Museum Schloss Wiepersdorf

Öffnungszeiten Geöffnet ab 4. September 2022 während der Sommermonate sonntags 13–17.00 Uhr
Eintritt Eintritt frei
Führungen Führungen auf Anfrage unter info@schloss-wiepersdorf.de oder 033746 – 69 90
Zugang Der Zugang zum Museum Schloss Wiepersdorf ist weitestgehend barrierefrei.

© Dirk Bleicker

Das Museum in Schloss Wiepersdorf beleuchtet in fünf Räumen die Entwicklung von Schloss Wiepersdorf als Herrenhaus der von Arnims bis zur heutigen Nutzung als Residenz für KünstlerInnen und WissenschaftlerInnen. Im Fokus stehen die Geisteshaltung der Romantik sowie die Zeit zwischen 1945 bis 1989, als das Schloss vorrangig SchriftstellerInnen beherbergte.

© Dirk Bleicker

Schloss Wiepersdorf ist ein Ort, der vielfältige Transformationen erlebt hat. Es ist ein Ort der Ambivalenzen, des Eigensinns und der Erfindung. Niemand ist mehr, der er ist. Nichts ist mehr, was es war. Immer wieder in seiner Geschichte muss dieser Ort mehr und anderes sein, als er ist. Was nicht vorhanden ist, muss imaginiert werden. Das Charakteristische an der Ansammlung von Objekten in Wiepersdorf ist die Fülle ihrer Fehlstellen. Damit wird Schloss Wiepersdorf zu einem Ort, der erst durch vielfältige Imaginationen zu dem wird, was er doch niemals ist:

Wenn etwa Bettina und Achim von Arnim versuchen, die Umbruchszeit nach 1806 zu meistern, im größten denkbaren Spannungsfeld zwischen eigenem Wollen, den Anforderungen standesgemäßer Lebensführung, finanzieller Not und Entrepreneurship. Wenn im 19. Jahrhundert ihr Enkel Achim von Arnim-Bärwalde das Herrschaftshaus – zu Zeiten Bettinas und Achims ein kaum aufrecht zu erhaltender Ort ständischer Repräsentation – durch die Freitreppe und die französische Gartenanlage zu einem Schloss mit barocker Erscheinung überformt. Wenn während des Zweiten Weltkriegs im Herrschaftshaus der jüdische Kommunist Iwan Katz versteckt wird, mit dessen Hilfe das Schloss, wenn auch mit Verlusten über die Nachkriegszeit gerettet werden kann. Wenn die DDR im barocken Interieur ein Künstlerhaus betreibt und der kulturpolitische Anspruch dabei zwischen internationaler Ausstrahlung und Abgeschlossenheit oszilliert. Oder wenn die nächste Transformation nach dem Jahr 1990 das Künstlerhaus und sein Personal erneut vor existenzielle Herausforderungen stellt.
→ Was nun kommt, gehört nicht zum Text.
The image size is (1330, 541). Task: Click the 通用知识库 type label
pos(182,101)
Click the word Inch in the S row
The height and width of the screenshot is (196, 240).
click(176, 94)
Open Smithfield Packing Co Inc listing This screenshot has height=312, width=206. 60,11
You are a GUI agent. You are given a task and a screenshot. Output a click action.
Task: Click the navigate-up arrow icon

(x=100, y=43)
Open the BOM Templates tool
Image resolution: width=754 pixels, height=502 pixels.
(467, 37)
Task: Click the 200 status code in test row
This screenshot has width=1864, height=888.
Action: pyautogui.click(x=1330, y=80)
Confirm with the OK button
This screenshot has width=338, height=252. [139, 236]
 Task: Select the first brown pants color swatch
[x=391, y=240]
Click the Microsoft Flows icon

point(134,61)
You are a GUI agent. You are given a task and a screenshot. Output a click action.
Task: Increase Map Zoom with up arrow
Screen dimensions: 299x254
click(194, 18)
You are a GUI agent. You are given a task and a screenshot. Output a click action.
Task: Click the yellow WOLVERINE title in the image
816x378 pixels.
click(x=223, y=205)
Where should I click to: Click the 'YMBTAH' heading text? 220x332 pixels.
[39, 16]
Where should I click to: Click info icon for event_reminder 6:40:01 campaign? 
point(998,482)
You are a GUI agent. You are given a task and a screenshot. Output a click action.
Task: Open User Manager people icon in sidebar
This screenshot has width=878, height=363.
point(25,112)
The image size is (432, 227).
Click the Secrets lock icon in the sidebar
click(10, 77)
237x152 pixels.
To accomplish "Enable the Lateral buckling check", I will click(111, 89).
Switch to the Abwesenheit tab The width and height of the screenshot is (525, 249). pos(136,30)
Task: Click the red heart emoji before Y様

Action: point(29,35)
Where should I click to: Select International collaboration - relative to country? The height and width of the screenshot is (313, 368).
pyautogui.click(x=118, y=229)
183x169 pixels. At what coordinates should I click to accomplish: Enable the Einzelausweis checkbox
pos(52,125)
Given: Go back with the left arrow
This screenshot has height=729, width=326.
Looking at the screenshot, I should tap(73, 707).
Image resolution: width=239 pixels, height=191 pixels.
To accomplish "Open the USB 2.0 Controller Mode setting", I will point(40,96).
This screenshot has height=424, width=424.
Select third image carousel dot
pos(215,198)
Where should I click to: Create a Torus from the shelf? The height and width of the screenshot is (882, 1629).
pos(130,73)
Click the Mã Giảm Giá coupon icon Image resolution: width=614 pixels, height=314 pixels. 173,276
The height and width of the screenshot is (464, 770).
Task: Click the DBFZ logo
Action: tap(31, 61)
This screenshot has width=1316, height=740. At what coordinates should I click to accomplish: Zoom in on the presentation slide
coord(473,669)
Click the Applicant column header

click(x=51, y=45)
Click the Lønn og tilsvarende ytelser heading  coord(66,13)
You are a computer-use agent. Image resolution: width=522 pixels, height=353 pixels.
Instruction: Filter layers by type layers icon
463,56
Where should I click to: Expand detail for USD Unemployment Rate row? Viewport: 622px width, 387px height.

In diesem Sinne ist Schloss Wiepersdorf ein Ort stetiger Überschreibungen, indem die Schlossnutzerinnen und Schlossnutzer der jeweiligen Zeit die Vorstellungen, die sie von sich selbst in der Gegenwart haben mit ihren Phantasien von der Wiepersdorfer Vergangenheit in Beziehung setzen.